Mehrheit ist für Liberalisierung der Sterbehilfe
80 Prozent begrüßen Höchstgerichtsurteil, Justizministerium startet Dialogforum.
Eine große Mehrheit der Bevölkerung ist für einen liberaleren Umgang mit der Sterbehilfe. Laut einer Umfrage des Meinungsforschungsinstituts Integral finden acht von zehn Österreichern und Österreicherinnen das jüngste Erkenntnis des Verfassungsgerichtshofs (VfGH) zum assistierten Suizid gut. Einem Drittel geht die Entscheidung noch zu wenig weit, knapp jeder Zweite kann sich vorstellen, einmal selbst Sterbehilfe in Anspruch zu nehmen.
Die Studie hat die Österreichische Gesellschaft für ein humanes Lebensende (ÖGHL) in Auftrag gegeben, die sich für eine liberalere Gesetzeslage zur Sterbehilfe einsetzt. Befragt wurden 1000 Österreicher und Österreicherinnen von 16 bis 69 Jahren. Hintergrund ist das VfGH-Urteil vom Dezember 2020, das die Strafbarkeit der Beihilfe zum Selbstmord gekippt hat.
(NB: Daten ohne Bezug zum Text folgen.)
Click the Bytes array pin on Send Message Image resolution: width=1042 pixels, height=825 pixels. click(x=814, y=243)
In den nächsten Wochen soll es im Justizministerium dazu Gespräche geben.
Laut Umfrage ist die hohe Zustimmung zum VfGH-Erkenntnis, das die Beihilfe zum Selbstmord ab Anfang 2022 generell erlaubt, über das ganze Bundesgebiet in allen Bildungs-, Einkommensschichten und Altersgruppen annähernd gleich hoch. 32 Prozent der Befragten wünschen sich außerdem eine rechtliche Möglichkeit, eine VorabSterbeverfügung
anzuordnen, insbesondere für den Fall von Krankheiten wie Demenz und Alzheimer.
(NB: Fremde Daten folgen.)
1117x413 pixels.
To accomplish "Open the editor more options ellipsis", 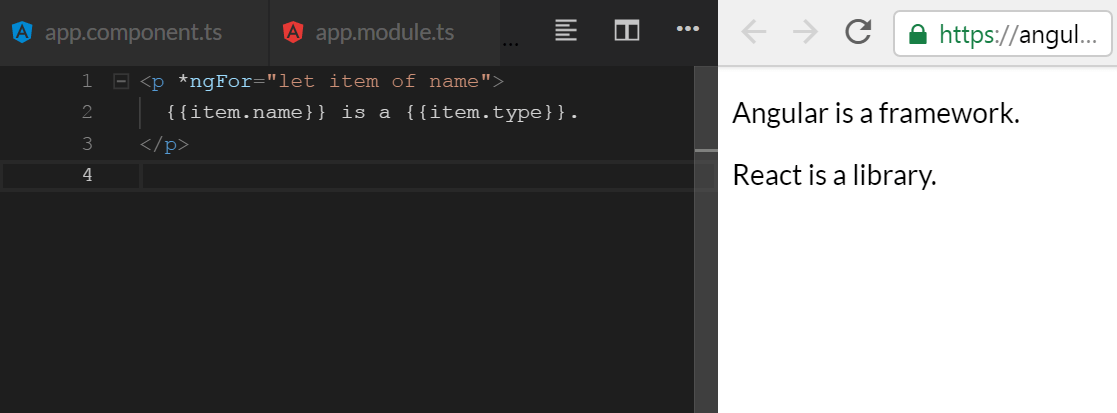I will point(687,28).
Rund ein Viertel der Österreicher (23 Prozent) meint außerdem, dass auch aktive Sterbehilfe erlaubt sein sollte. Nur neun Prozent möchten am bisherigen Verbot der Sterbehilfe aus dem Jahre 1934 festhalten. Eine Minderheit von elf Prozent wünscht sich ein neues Gesetz, das Sterbehilfe wieder erschwert – auch auf die Gefahr hin, dass es wieder verfassungswidrig sein könnte. Wenn es um die Frage geht, wer Sterbehilfe leisten soll, sehen zwei Drittel der Befragten das in der Hand der Ärzte und Ärztinnen. 57 Prozent finden, dass es professionelle Vereine in Zusammenarbeit mit Ärzten übernehmen sollen. Und 27 Prozent meinen, auch Angehörige
und Freunde sollten dazu befugt sein. Fast jeder Zweite kann sich vorstellen, einmal selbst Sterbehilfe in Anspruch zu nehmen.
Die Gesellschaft für ein humanes Lebensende sieht sich bestätigt und fordert, dass die Politik die Voraussetzungen schafft, damit Sterbehilfe ab 2022 für alle Betroffenen ohne Hürden und ohne Bevormundung möglich wird. Das Justizministerium hat für Ende April zu einem einwöchigen „Dialogforum Sterbehilfe“geladen. Die Teilnehmer, neben Vertretern der anerkannten Religionsgemeinschaften und deren Hilfsorganisationen die Ärztekammer, Pflegeeinrichtungen, Unis sowie der Verfassungsdienst und das Sozialministerium, sollen dabei die neue Lage und nötige rechtliche Anpassungen diskutieren.